Estados reforçam proteção à piscicultura nacional contra tilápia importada do Vietnã
O setor de piscicultura brasileiro ganha fôlego com iniciativas de governos estaduais que buscam equilibrar a concorrência frente às importações de tilápia, principalmente do Vietnã. Medidas tributárias e sanitárias estão sendo adotadas para defender a produção local e garantir condições mais justas ao produtor nacional.
Em São Paulo, o governo estadual anunciou a publicação de um decreto que institui alíquota de ICMS sobre o filé de tilápia importado. A ação visa corrigir distorções tributárias que prejudicam o peixe produzido no Brasil, promovendo maior competitividade interna.

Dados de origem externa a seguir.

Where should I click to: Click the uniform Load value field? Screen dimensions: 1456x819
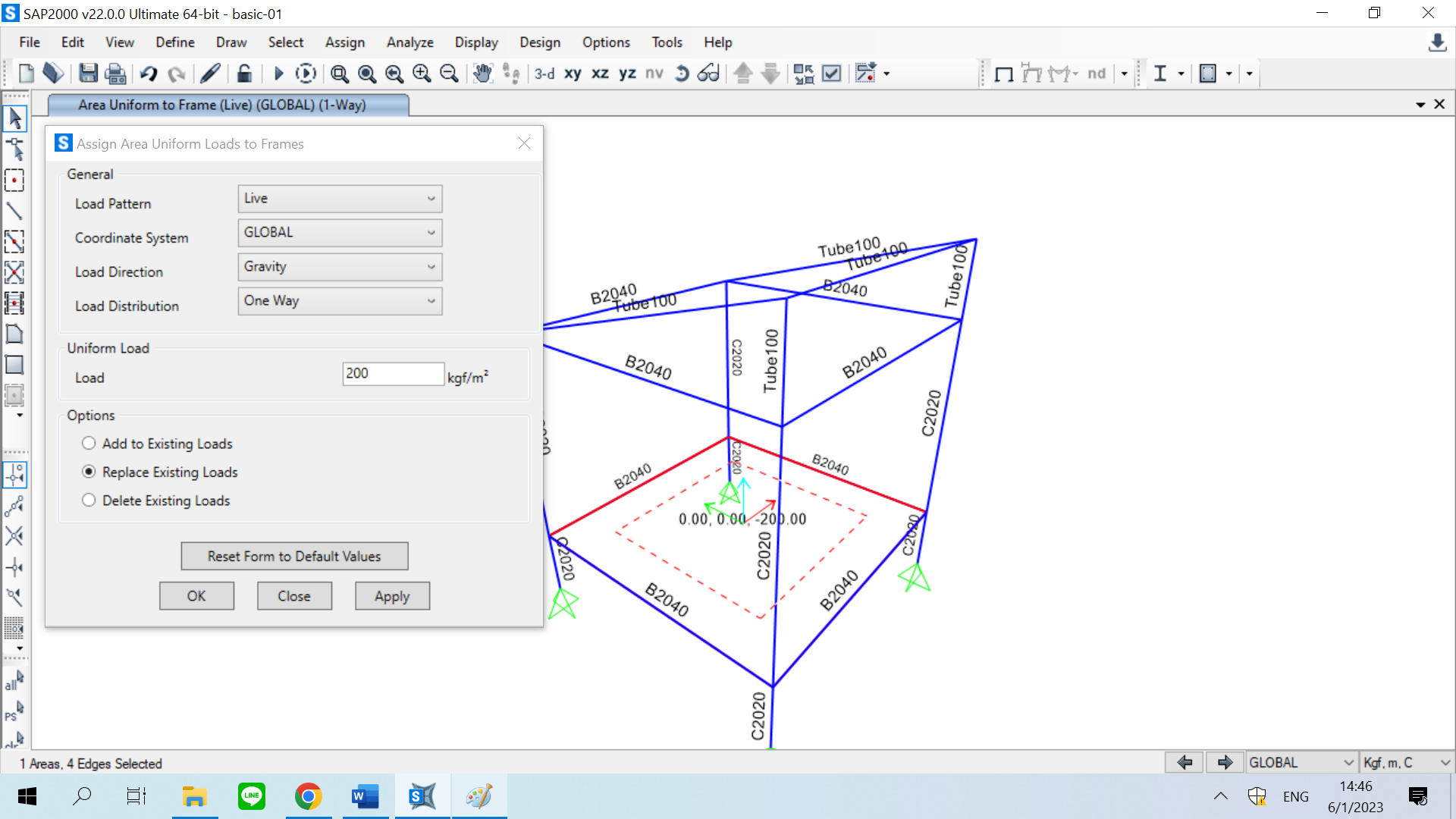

Já em Pernambuco, a Agência de Defesa e Fiscalização Agropecuária (Adagro) editou portaria que suspende a comercialização de pescados com potencial risco sanitário à aquicultura local. A medida, focada especialmente em produtos importados, reforça a vigilância contra possíveis ameaças à saúde dos plantéis nacionais.
A Associação Brasileira da Piscicultura (Peixe BR) avalia positivamente esses passos. Para a entidade, as iniciativas representam avanço importante tanto no campo tributário quanto no sanitário, fortalecendo a cadeia produtiva brasileira diante da pressão das importações.
Outros estados importantes para o agronegócio, como Mato Grosso e Bahia, também estudam ações semelhantes. Essa movimentação indica uma tendência nacional de proteção à sustentabilidade econômica da tilapicultura.
Contra a concorrência desleal
A polêmica em torno do tema não é nova. Produtores nacionais questionam a entrada de tilápia vietnamita enquanto o peixe enfrenta restrições internas, como discussões sobre sua classificação como espécie exótica. Críticos apontam incoerência entre a defesa ambiental e a liberação de importações em volume significativo.
Muitos argumentam que os produtos importados chegam com custos tributários mais baixos e, em alguns casos, sob fiscalização sanitária menos rigorosa, gerando concorrência desleal. Isso impacta diretamente a rentabilidade de piscicultores brasileiros, que investem em boas práticas de produção e geração de empregos no campo.
A tilápia é uma das principais proteínas de origem aquícola do país, com produção em expansão. No entanto, o aumento das importações tem gerado debates sobre riscos sanitários, como possíveis introdução de patógenos, e sobre o impacto econômico em regiões produtoras.